Fulham have resigned themselves to playing Championship football next season so they have let Scott Parker handle first team affairs till the end of the season. Man United have Ole Gunnar Solksjaer at the helm till the summer as well. It is likely that he will be considered for the job full-time…and we have seen it happen many times before.
Unfortunately, not many of these guys usually last long in the job after landing it full-time. Darren Moore lost his job at West Brom, despite finishing last season very strongly and placing West Brom firmly in the race for promotion back to the English Premier League. A bit unfair but the team should have been doing better, given how they started. Di Matteo won 2 trophies in 2012 at Chelsea, and was sacked before 2012 ran out. Shakespeare did so well at Leicester that they let him replace Ranieri on a more permanent basis…before sacking the same man as he directed the club towards relegation, all within a few months.
Over time, we see caretaker manager do so well in the beginning and then fail shortly after. What’s wrong? I’ve noticed a few qualities that could make the difference, and keep such managers in that position for longer.

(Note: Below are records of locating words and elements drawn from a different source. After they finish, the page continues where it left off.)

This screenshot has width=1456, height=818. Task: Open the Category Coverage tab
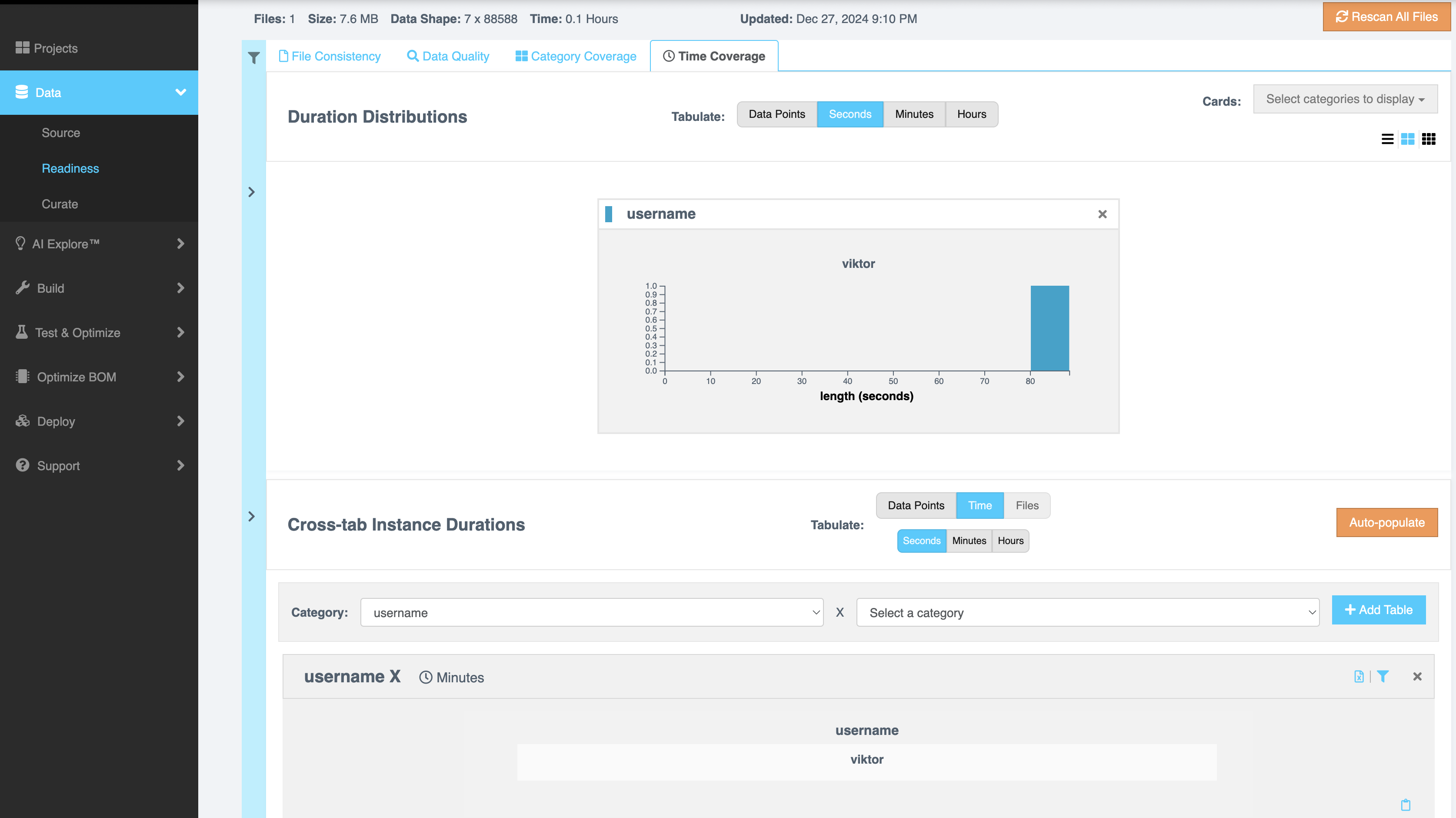(x=575, y=56)
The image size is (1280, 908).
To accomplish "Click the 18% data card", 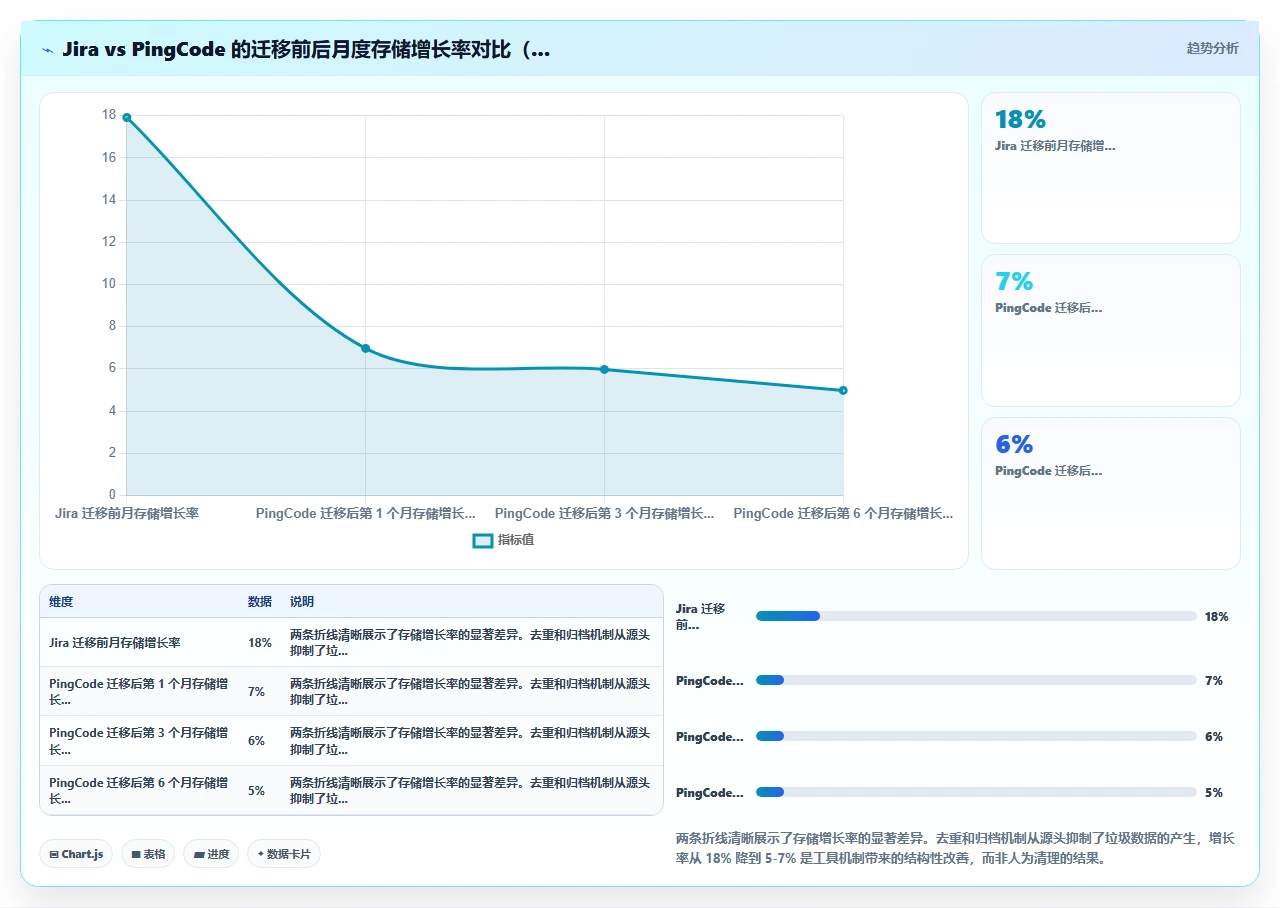I will coord(1111,168).
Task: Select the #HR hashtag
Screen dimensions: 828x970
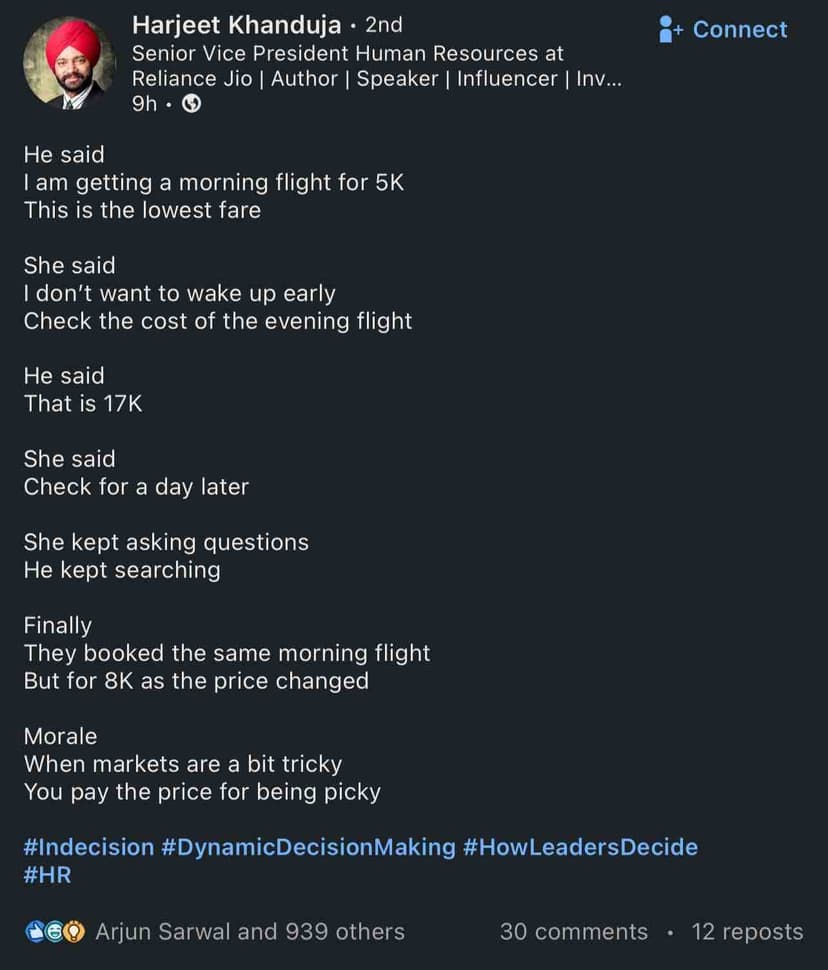Action: coord(47,875)
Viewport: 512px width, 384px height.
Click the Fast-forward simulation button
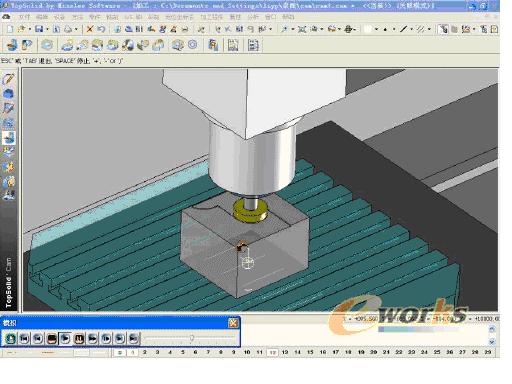92,339
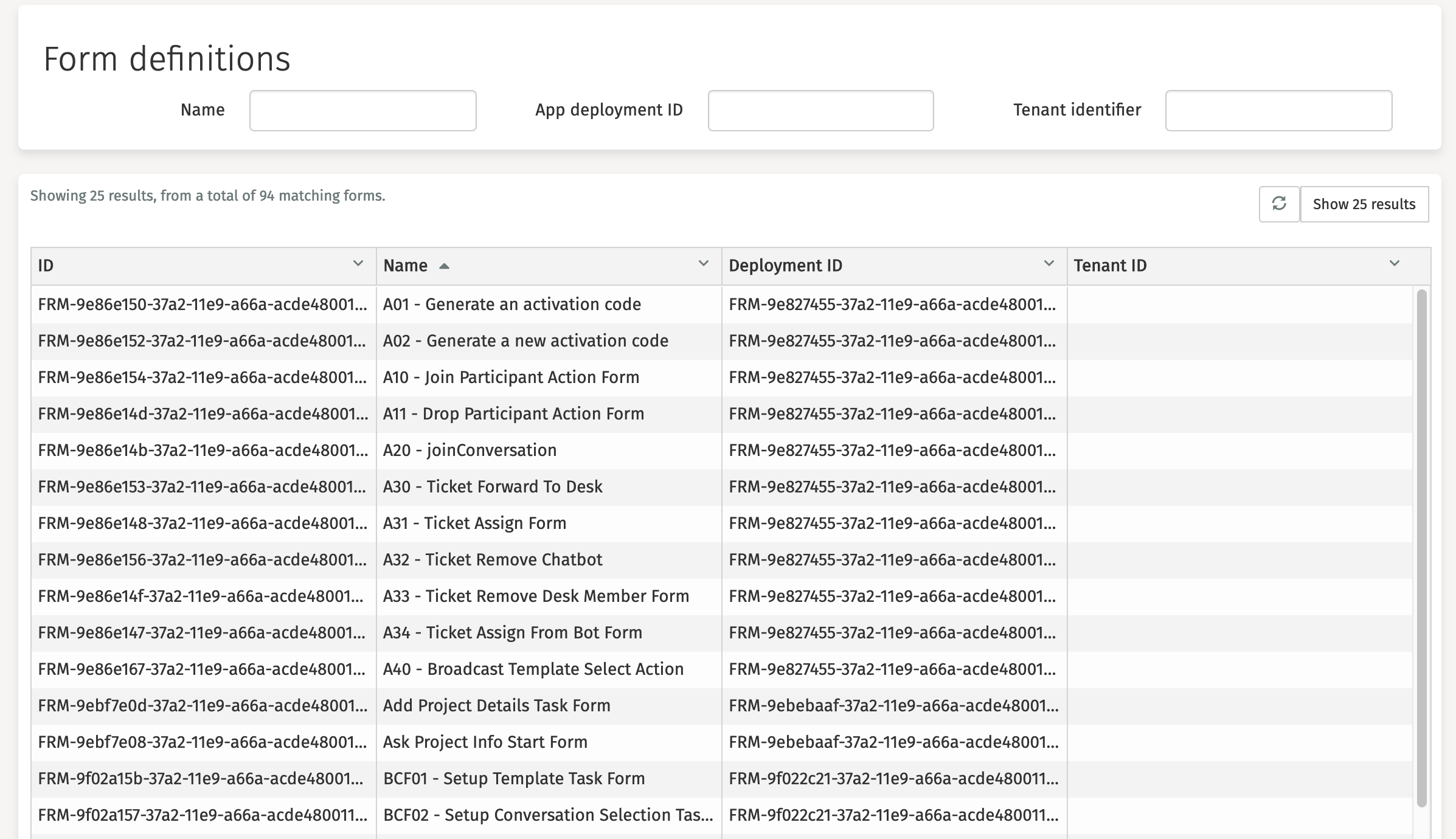Click the refresh results icon

coord(1279,204)
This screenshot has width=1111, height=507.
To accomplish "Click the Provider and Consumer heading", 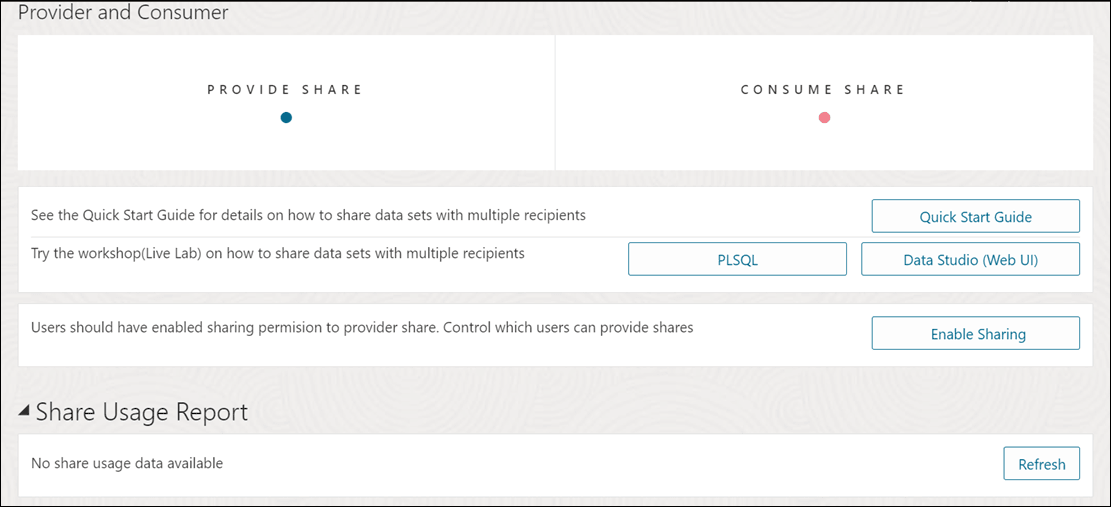I will click(123, 13).
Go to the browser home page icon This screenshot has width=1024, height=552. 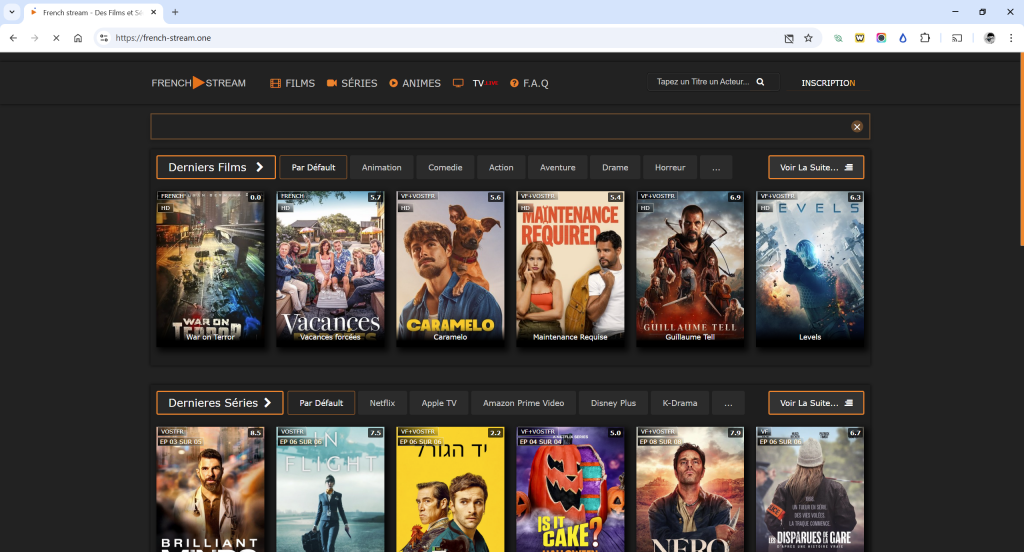(78, 38)
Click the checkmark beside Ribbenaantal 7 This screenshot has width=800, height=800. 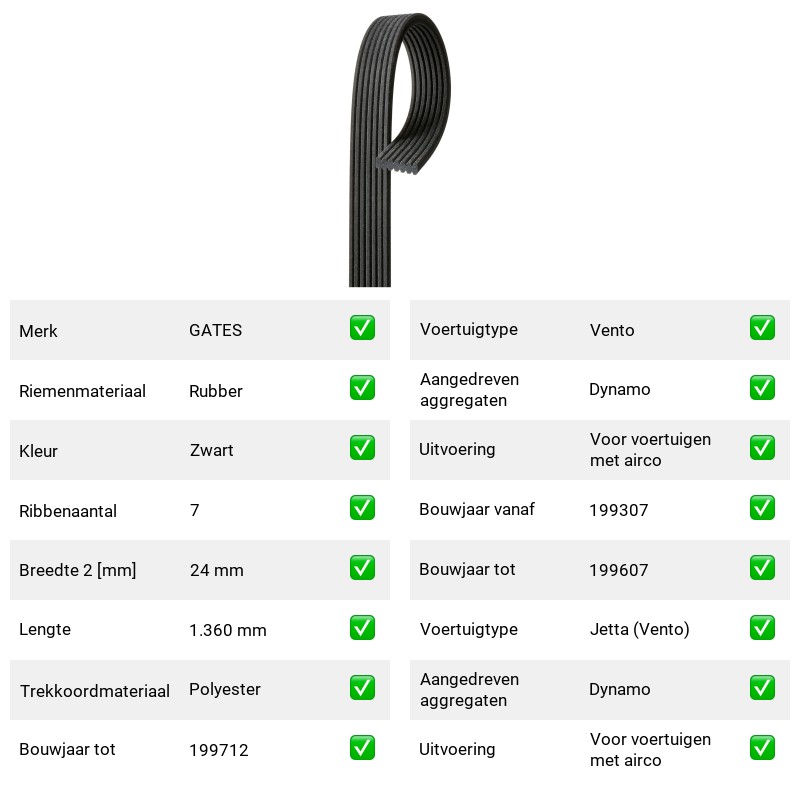tap(362, 508)
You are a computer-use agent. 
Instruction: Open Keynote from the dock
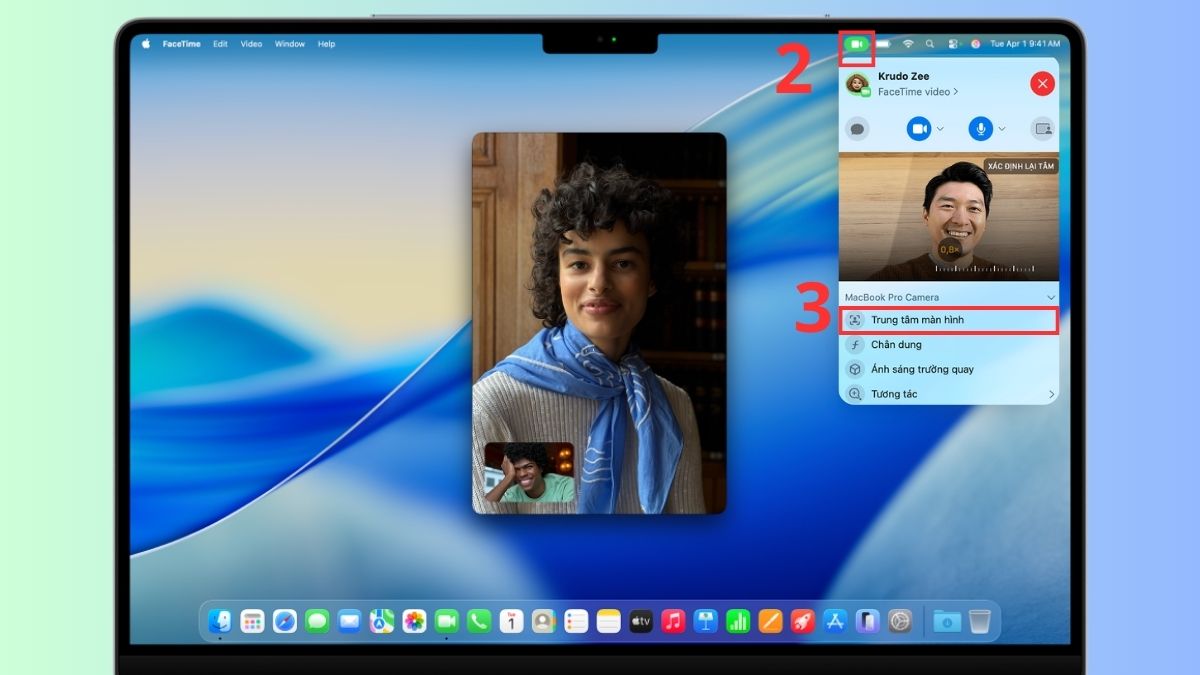tap(705, 621)
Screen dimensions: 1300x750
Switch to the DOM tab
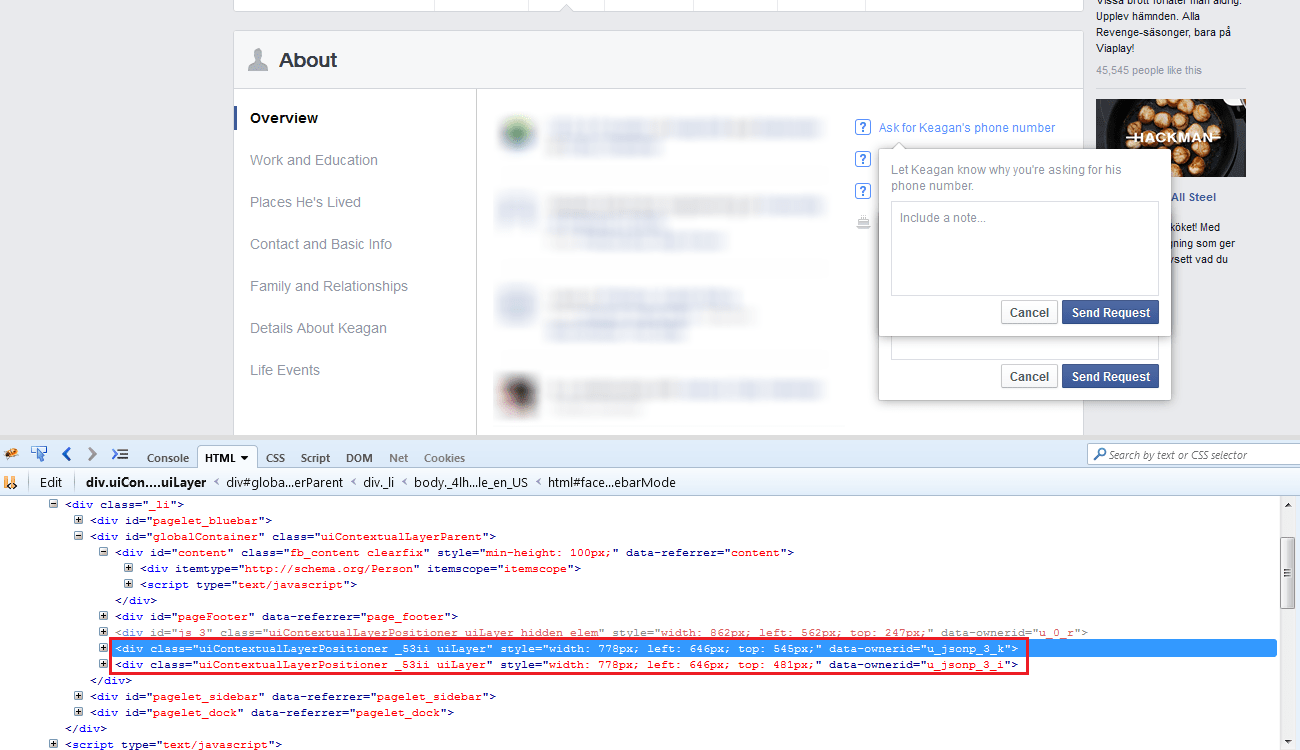[x=359, y=457]
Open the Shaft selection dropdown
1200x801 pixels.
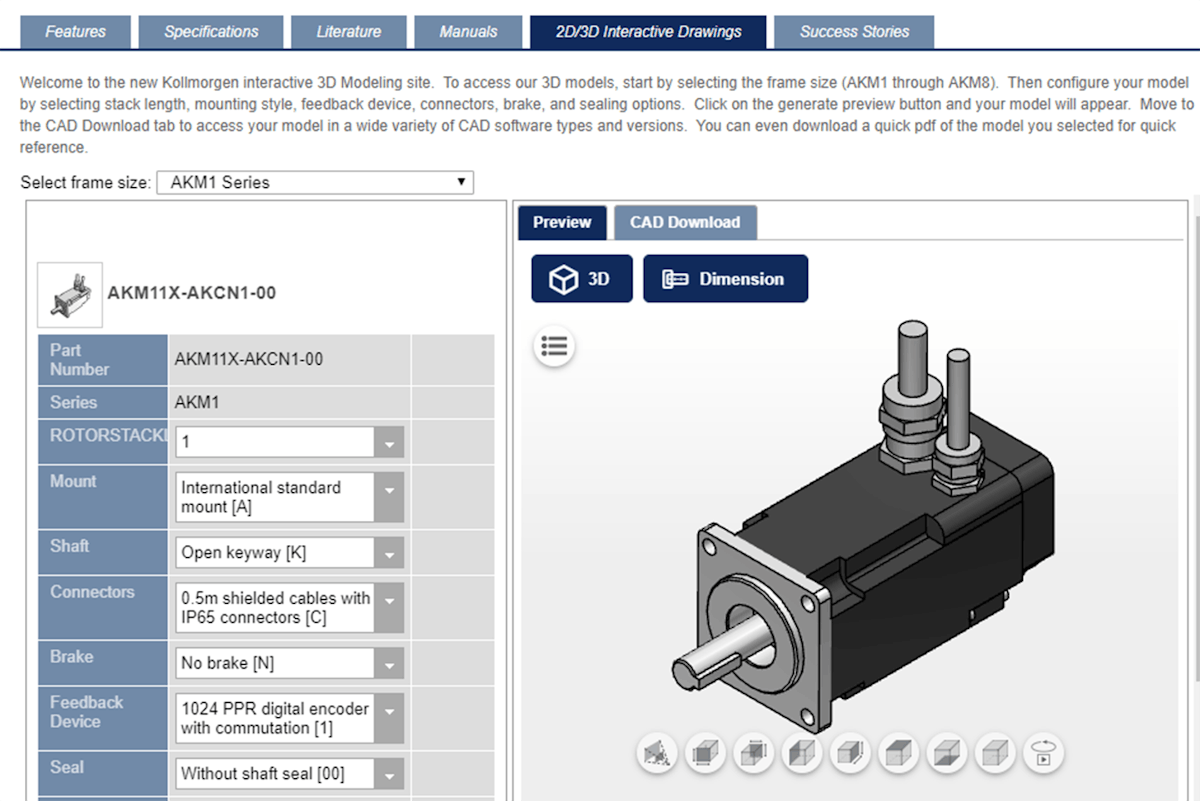[391, 552]
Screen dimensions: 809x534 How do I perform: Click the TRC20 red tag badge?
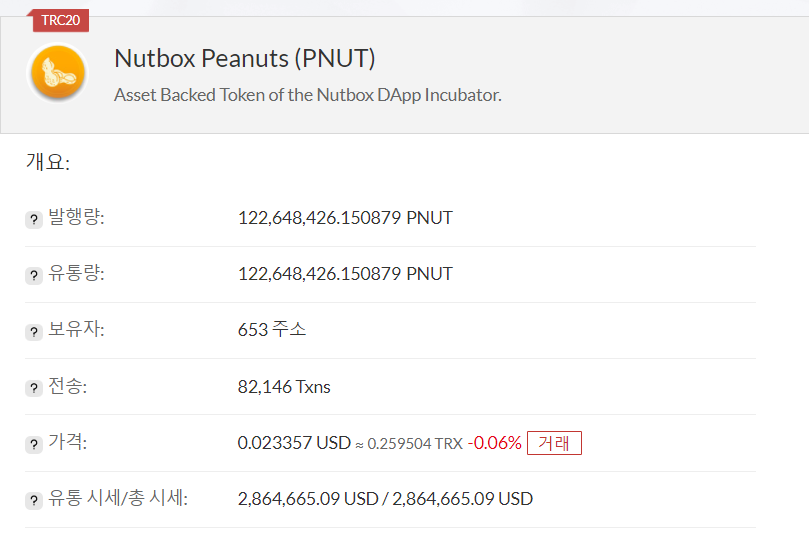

SIGNINGS: Few things define a manager like the signings he makes. You can hide behind the quality that the previous manager brought in but it becomes your team when you make your own signings. That’s how your quality shines through. When Craig Shakespeare got the Leicester City job after Ranieri was fired, he did ok. When the summer transfer window opened, he went out and got Adrien Silva, Iheanacho, and Iborra. Just Iheanacho remains at the club (the others left, including Shakespeare). Guardiola already had Messi but he got Daniel Alves, who went on to become one of Barcelona’s greatest right-backs.
FOLLOWING UP EARLY SUCCESS: Take Di Matteo at Chelsea. How do you go from winning the UEFA Champions League and FA Cup in 2012, to bowing out from the UEFA Champions’ League at the group stage…in 2012? It’s hard…but building on the early success is key to keeping a permanent manager’s job. Zidane won the UEFA Champions’ League in his first season, and the season after…and the season after. No wonder Real Madrid pulled out all the stops to bring him back barely 8 months after he resigned.
BRINGING YOUTH THROUGH: A Caretaker manager is sometimes a coach who has worked with the young players in the reserves and youth teams. He is more likely to promote a few to the First team. Zidane did it with Diaz, Mayoral, Asensio and even his son Enzo. He still won the league and UEFA Champions League. Guardiola did it with Pedro and Busquets, while Tim Sherwood, at Tottenham, played a huge role in the emergence of a certain Harry Kane.
HANDLING OUT-OF-FAVOUR PLAYERS: This is different from handling the regular starters at the club. Dealing with those who fell out with the previous management is also key. Solksjaer has earned rave reviews for trusting Pereira more while Sherwood brought Adebayor from the dead at Tottenham. The real quality is what you do with the players that are on the fringes.
Maybe I’m wrong, but I’d like to think that these factors contribute to how a caretaker manager can become a full-time manager.